As it happens, you are debugging in the dark. You have half a dozen devices attached to (presumably) some Arduino, driven by some hard-to-read code that might not work properly even if all the devices work ok, and definitely won't work properly if any of them fail or are incorrectly attached.

For example, you can't tell from that code whether your photoSensor works, whether your clap sensor works, or whether your relays work. Before messing around further trying to test all at once, run some definitive tests on each device individually. For example, run the following sketch and see if your system is able to turn on all of the relays at the same time.

// Test if relays work ok: First individually for a second each,
// then all together for 2.5 seconds
enum {relay=A0, relay2=A3, relay3=A4, relay4=A5, nRelays=4};
byte rePins[] = { relay, relay2, relay3, relay4};

void setup() {
  for (int r=0; r<nRelays; ++r) {
    pinMode(rePins[r], OUTPUT);    // Set pin to outputs
    digitalWrite(rePins[r], LOW);  // Turn off relay
  }
  Serial.begin(115200);
}

void loop() {
  byte r;
  // Turn relays on individually for a second each, with half-second gaps
  for (r=0; r<nRelays; ++r) {
    delay(500);         // Wait half a second
    Serial.print("Turning on relay #");
    Serial.print(r+1);
    Serial.print(" at ");
    Serial.println(millis());
    digitalWrite(rePins[r], HIGH); // Turn on relay
    delay(1000);           // One on for a second
    digitalWrite(rePins[r], LOW);  // Turn off relay
  }

  // Turn all the relays on
  Serial.print("Turning all relays on at ");
  Serial.println(millis());
  for (r=0; r<nRelays; ++r)
    digitalWrite(rePins[r], HIGH); // Turn on relay

  delay(2500);          // Wait 2.5 seconds

  // Turn all the relays off
  Serial.print("Turning all relays off at ");
  Serial.println(millis());
  for (r=0; r<nRelays; ++r)
    digitalWrite(rePins[r], LOW); // Turn off relay
}

Next, write a sketch to report results from photosensor and clap sensor readings. Once you know if your hardware is working, try to get your double-clap logic to work without involving the photosensor, or vice versa. Also, try to make the double-clap logic work just using a button in place of the clap sensor.
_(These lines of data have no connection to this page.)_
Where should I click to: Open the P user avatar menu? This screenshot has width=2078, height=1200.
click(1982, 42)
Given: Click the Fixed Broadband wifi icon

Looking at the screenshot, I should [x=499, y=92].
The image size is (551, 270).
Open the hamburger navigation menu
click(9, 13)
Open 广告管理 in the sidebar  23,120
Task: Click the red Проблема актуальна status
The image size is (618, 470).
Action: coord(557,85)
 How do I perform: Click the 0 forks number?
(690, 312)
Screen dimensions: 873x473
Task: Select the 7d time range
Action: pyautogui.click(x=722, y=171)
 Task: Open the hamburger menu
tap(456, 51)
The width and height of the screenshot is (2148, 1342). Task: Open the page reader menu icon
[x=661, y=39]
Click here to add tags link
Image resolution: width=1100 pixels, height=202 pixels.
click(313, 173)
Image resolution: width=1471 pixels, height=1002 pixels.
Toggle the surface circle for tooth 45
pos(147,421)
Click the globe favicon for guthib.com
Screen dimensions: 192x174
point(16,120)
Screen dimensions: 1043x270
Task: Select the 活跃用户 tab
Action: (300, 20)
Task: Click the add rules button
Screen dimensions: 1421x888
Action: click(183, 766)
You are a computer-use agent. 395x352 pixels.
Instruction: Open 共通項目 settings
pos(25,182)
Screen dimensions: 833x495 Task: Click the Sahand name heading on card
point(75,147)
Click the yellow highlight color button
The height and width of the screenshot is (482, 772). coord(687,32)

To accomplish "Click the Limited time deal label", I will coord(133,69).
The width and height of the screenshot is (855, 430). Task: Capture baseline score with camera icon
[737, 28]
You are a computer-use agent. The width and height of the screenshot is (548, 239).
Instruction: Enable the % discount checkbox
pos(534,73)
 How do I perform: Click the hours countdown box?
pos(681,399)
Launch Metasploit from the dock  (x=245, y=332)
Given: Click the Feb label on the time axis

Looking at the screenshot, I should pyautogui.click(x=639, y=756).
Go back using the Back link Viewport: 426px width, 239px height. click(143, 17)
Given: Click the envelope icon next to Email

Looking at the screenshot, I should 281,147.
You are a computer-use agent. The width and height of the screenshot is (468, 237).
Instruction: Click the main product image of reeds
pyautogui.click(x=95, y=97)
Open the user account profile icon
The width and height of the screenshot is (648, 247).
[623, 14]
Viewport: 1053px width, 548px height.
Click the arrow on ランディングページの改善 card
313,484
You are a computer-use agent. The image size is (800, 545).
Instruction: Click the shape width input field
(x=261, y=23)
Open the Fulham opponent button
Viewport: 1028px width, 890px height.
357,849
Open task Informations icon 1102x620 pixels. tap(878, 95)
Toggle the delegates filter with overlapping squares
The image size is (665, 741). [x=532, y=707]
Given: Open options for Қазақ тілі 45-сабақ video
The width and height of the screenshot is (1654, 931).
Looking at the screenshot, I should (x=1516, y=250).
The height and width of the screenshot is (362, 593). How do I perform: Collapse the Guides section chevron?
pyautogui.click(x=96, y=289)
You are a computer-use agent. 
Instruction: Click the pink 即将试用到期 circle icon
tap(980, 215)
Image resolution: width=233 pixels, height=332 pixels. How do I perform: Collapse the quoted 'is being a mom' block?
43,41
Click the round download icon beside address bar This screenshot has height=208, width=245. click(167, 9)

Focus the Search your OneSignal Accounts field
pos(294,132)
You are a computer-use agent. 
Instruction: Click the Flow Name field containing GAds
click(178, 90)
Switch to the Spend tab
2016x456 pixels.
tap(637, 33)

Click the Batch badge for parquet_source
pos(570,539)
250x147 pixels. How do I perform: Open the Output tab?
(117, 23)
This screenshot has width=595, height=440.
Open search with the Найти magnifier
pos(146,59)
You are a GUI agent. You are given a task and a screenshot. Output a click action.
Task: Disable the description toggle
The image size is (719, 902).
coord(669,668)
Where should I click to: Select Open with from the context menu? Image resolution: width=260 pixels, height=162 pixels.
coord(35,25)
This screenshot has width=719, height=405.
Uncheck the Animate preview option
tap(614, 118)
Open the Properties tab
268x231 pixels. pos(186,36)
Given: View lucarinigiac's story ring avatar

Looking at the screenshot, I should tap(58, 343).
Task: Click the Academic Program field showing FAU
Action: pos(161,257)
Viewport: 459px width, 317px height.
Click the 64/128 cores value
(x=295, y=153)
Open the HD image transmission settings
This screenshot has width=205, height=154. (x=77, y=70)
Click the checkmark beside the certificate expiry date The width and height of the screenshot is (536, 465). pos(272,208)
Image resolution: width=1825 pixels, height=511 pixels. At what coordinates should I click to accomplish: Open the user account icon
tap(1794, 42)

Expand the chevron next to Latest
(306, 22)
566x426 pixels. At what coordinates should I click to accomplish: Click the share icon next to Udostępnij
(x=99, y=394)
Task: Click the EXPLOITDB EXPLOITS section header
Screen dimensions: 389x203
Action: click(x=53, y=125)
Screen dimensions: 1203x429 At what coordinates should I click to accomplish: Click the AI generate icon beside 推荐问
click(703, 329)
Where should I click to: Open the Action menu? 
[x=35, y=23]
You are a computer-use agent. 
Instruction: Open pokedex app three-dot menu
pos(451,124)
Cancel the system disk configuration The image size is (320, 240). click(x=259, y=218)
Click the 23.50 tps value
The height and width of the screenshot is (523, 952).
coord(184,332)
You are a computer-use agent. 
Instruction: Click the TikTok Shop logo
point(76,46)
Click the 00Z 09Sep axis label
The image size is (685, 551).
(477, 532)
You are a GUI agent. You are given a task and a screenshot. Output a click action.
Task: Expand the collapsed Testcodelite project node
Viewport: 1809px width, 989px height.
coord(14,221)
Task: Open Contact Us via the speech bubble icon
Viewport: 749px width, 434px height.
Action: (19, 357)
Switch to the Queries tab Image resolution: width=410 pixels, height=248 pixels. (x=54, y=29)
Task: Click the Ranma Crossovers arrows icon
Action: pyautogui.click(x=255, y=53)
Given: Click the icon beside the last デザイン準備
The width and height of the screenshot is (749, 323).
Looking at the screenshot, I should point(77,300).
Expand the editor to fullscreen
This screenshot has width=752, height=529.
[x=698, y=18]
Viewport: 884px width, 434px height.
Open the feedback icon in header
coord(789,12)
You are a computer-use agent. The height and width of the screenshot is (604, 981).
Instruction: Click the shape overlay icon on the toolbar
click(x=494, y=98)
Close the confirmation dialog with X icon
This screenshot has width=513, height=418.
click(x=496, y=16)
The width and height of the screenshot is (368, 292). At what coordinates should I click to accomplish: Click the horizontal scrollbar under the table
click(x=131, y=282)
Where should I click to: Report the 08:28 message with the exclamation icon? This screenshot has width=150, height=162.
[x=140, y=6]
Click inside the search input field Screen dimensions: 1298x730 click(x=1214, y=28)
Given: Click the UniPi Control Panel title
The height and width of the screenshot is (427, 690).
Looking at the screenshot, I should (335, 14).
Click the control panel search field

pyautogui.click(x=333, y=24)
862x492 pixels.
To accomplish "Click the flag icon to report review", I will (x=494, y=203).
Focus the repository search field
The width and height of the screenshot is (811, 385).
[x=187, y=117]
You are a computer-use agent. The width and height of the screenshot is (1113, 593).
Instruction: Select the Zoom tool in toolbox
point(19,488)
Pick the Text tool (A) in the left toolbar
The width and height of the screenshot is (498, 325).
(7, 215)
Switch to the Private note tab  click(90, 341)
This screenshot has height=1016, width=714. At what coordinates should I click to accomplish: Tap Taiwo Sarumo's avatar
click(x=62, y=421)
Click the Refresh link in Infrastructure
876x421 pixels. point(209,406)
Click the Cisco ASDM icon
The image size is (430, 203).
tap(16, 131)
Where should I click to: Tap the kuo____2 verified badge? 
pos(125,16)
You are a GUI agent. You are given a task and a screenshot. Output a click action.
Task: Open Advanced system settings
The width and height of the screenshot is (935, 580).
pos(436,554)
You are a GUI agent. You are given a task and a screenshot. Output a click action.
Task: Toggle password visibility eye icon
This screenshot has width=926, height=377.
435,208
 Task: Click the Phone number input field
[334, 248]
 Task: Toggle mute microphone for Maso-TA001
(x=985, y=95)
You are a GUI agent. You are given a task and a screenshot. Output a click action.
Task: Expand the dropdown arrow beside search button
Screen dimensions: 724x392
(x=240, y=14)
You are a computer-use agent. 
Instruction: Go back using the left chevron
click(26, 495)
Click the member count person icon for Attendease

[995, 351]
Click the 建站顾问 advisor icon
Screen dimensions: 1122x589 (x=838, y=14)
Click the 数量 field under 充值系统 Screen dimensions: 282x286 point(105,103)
Note, to shorten your code and to get rid of some of the features that make it hard to read, do some of the following changes. With the code slightly shorter, it may be easier to comprehend and debug.

(a) Instead of introducing program constants as integer variables, introduce them as program constants. For example, instead of the verbose

int relay = A0;
int relay2 = A3;
int relay3 = A4;
int relay4 = A5;

say something like

enum {relay=A0, relay2=A3, relay3=A4, relay4=A5};

which tells the compiler that relay is a constant with the value A0, etc.

(b) Since you don't use variable LEDbrightness for anything, take it out. With that gone, change the verbose

photocellReading = analogRead(photocellPin);  
photocellReading = 1023 - photocellReading;
LEDbrightness = map(photocellReading, 0, 1023, 0, 255);

if(photocellReading > 500){
    photoSensor = 0;
}
if(photocellReading < 500){
  photoSensor = 1;
}

to

photoSensor = analogRead(photocellPin) > 523;

which will set photoSensor to 0 or 1 much as before. (It is slightly different: It handles a photocellReading==500 case that your code ignores.)

(c) Change the verbose and badly formatted

  if (doubleClap == 0)
    {
      doubleClap = 1;
    }
    else if (doubleClap == 1)
    {
      doubleClap = 0;
    }

to

 doubleClap = 1 - doubleClap;

(d) Refactor to cut about half the code involving detectionSpan.